- by charles filtness Rating: Release Date: Label:
The Fernweh's debut album is an instant pleaser. It's a record soaked in nostalgia and indebted to many influences. essentially a modern day psychedelic folk-rock album in the mould of many of the classics of the genre from late 60's and early 70's.
There are many elements at play; there is an undeniable groove, pounding drums at times but also vocal harmonies, strings, organ, flute, sax and more combining to create something varied and rather special.
This is the last night of a 3 date tour to promote the album's release. Seemingly the previous 2 nights have gone well given that they've already sold out of all copies of the album prior to tonight. Live, as on record, they do not disappoint. It’s a fantastic show. Front man Ned Crowther tells us that the band's inception was some years ago now whilst playing Glastonbury festival as Candie Payne's backing band, musing post-performance in a field somewhere that there "must be more to life than this". Consequently founding members Ned (bass/vocals), Jamie Backhouse (guitar) and Austin Murphy (keys/sax/guitar) embarked on a project informed by their love of 70's folk "but not the sort played on a ukulele and used to soundtrack a John Lewis advert". Let that be clear!
Over the past 3 years, they expanded into the 5 piece on stage. In all honesty, they rock tonight, they get people moving at any rate. Played live there are less of the more contemplative or whimsical moments of the record in evidence but that's hardly surprising. If the album was recorded over an extended period then one assumes they were fairly meticulous in crafting those more delicate sounds. Not as easy to deliver on stage in one take. They are an impressively tight band nonetheless, Phil Murphy is fantastic on drums, Austin simultaneously plays keyboard and saxophone on the track ‘Dressing Up Box’ which is impressive to say the least. A flute is also present played by Maja Agnevik. It’s probably most effective on a mid-set Bert Jansch cover in which the band are joined by support act Lee Southall. It starts a little uncertainty with vocals shared between Lee and Ned reading the lyrics from a sheet. But the song builds into an almost stomping instrumental piece by the end with the flute taking over as the focus. It's one of the highlights. Maja also sings and plays tambourine intermittently which is such a simple addition but so effective, infectious even.
With the album sure to gain momentum and more accolades over the coming months, this would seem to be the start of the next stage of their continued ascent. Undoubtedly coming to a festival stage somewhere near you next summer.

##########

■ **Work instructions**
In two sentences, summarize the review of The Fernweh's album and live show. The rows come from a separate source.

[Items from a dataset]
##########

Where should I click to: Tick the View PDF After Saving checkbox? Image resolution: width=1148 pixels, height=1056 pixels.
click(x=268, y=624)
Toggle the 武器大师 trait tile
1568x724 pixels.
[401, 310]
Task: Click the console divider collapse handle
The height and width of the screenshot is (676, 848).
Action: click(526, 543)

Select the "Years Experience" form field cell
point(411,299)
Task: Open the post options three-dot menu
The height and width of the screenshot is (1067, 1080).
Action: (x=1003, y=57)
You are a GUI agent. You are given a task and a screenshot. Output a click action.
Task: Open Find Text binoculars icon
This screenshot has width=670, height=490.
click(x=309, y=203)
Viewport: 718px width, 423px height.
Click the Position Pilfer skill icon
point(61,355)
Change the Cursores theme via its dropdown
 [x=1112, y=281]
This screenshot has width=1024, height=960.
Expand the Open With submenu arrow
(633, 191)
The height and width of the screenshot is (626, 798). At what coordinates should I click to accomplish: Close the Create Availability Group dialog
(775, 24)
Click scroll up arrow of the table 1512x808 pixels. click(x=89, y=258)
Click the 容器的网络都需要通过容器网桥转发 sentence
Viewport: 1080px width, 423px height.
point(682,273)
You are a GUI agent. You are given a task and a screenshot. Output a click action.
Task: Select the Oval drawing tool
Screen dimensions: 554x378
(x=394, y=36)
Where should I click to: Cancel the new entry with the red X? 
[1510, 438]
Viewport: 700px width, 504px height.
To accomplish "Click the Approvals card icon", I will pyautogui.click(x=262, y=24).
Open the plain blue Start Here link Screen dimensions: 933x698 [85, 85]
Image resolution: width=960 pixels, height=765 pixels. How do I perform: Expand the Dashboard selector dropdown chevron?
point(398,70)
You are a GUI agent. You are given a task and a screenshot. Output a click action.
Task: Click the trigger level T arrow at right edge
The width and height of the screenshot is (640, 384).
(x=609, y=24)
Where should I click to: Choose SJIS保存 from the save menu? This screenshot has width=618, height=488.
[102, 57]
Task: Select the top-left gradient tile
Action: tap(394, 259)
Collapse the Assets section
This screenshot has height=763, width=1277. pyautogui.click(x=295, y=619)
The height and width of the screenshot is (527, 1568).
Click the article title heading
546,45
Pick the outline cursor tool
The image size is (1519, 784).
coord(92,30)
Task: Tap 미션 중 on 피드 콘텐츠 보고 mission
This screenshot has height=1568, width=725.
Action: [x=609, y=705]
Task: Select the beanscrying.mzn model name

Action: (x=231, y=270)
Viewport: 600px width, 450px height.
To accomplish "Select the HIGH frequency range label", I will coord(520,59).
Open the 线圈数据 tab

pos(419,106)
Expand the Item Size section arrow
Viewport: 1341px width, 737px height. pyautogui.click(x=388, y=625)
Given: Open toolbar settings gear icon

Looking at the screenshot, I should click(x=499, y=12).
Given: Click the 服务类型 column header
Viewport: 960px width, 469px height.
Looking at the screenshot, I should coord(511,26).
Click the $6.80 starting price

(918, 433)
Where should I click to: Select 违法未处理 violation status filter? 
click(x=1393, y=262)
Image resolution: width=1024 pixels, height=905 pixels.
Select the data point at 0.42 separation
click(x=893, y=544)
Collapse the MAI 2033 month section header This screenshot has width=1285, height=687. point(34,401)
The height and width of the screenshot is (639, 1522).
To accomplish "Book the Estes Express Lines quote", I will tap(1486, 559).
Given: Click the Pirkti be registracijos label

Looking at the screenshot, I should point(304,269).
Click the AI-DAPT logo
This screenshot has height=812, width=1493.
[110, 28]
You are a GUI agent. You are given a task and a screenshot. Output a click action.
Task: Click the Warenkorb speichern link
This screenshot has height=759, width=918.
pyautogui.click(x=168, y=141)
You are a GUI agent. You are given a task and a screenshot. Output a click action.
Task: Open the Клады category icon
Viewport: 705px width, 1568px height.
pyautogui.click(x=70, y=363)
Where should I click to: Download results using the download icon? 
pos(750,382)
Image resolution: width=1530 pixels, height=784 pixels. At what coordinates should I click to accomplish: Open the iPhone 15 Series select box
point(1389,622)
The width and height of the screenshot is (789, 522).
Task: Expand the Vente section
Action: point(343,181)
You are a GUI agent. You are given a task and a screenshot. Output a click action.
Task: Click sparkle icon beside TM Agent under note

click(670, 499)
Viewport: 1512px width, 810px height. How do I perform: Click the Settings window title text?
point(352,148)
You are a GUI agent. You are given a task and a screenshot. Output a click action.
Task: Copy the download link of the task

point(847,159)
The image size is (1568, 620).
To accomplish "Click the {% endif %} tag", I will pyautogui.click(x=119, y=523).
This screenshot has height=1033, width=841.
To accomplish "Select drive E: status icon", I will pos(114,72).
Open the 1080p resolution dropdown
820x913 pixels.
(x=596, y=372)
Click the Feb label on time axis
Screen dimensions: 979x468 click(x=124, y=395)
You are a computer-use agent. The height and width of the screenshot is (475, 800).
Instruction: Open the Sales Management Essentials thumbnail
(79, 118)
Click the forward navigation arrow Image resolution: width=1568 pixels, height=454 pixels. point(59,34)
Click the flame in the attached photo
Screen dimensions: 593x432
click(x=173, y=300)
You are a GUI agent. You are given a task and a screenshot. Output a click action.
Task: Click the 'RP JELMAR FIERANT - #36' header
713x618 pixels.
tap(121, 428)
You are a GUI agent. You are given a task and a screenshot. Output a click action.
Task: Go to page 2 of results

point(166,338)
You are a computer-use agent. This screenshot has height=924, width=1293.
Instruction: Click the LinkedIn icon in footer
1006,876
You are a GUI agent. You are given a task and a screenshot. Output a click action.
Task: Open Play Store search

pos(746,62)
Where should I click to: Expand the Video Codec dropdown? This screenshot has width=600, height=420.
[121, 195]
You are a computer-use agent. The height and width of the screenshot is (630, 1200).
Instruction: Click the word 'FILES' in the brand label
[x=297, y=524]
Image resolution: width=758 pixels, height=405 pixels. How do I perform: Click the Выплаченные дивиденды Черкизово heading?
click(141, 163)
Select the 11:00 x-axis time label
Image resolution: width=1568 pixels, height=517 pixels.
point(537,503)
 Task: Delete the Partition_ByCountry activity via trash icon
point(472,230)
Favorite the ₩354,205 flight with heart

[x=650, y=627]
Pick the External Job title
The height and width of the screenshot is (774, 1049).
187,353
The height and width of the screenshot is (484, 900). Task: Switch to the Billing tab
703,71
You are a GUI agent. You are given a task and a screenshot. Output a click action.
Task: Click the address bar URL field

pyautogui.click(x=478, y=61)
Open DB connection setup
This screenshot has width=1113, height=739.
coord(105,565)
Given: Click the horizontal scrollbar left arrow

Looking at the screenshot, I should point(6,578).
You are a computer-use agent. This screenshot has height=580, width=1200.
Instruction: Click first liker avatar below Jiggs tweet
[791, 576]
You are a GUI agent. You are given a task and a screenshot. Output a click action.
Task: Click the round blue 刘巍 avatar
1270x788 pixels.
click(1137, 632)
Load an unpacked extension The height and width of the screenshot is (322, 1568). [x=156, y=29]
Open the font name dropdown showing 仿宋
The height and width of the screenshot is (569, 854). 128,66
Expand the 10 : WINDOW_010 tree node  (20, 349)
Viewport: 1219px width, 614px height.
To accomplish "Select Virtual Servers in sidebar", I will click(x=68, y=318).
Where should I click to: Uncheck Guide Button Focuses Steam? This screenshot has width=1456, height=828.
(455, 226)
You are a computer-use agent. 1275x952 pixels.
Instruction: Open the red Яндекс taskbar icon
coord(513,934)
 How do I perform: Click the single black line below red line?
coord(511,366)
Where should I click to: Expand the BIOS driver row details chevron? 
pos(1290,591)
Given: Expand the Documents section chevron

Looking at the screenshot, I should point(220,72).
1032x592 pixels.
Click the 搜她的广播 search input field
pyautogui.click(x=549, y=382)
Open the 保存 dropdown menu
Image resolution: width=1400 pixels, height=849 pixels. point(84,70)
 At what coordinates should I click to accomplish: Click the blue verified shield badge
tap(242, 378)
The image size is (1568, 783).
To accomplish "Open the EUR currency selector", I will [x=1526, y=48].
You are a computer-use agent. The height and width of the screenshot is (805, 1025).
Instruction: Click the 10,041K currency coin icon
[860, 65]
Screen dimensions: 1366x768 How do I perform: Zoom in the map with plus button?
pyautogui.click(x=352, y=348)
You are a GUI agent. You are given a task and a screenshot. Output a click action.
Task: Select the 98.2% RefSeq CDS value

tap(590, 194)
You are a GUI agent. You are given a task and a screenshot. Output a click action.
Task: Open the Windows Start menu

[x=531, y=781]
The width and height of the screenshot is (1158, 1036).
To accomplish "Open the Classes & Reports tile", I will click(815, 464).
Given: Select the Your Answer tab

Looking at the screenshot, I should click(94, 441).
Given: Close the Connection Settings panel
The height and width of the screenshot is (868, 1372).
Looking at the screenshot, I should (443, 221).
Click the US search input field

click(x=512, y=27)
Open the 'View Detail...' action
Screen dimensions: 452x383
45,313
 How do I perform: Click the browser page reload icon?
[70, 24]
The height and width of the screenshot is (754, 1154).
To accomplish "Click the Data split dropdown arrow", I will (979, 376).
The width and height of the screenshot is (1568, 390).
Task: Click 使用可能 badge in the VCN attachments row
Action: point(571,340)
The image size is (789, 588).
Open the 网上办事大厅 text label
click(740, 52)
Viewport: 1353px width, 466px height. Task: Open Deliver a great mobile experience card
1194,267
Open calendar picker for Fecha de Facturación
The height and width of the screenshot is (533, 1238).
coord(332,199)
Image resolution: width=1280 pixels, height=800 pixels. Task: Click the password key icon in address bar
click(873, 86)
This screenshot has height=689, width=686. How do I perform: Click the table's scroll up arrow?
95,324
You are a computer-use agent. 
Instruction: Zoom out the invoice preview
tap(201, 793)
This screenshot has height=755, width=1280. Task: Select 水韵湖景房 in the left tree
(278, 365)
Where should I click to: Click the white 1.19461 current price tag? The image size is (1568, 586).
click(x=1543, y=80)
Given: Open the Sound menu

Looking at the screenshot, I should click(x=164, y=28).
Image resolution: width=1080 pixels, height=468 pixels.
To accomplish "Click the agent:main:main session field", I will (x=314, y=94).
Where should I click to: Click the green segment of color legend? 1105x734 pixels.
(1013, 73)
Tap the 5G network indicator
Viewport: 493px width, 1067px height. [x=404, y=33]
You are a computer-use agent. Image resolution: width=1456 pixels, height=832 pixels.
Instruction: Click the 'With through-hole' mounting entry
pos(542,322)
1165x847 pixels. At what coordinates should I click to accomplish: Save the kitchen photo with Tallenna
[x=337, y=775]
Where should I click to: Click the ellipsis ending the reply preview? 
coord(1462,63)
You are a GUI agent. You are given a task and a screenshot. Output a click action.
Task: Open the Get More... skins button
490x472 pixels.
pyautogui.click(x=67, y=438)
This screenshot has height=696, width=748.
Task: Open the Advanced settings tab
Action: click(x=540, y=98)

##########

■ **Written response**
The Fernweh's debut album is a nostalgic, modern psychedelic folk-rock record in the mould of late-'60s and early-'70s classics, blending groove, vocal harmonies, strings, organ, flute and sax. On the last night of a three-date tour, the band, founded by Ned Crowther, Jamie Backhouse and Austin Murphy and now a five-piece on stage, played a tight, fantastic show, and a Bert Jansch cover that builds into a flute-led instrumental was one of the highlights.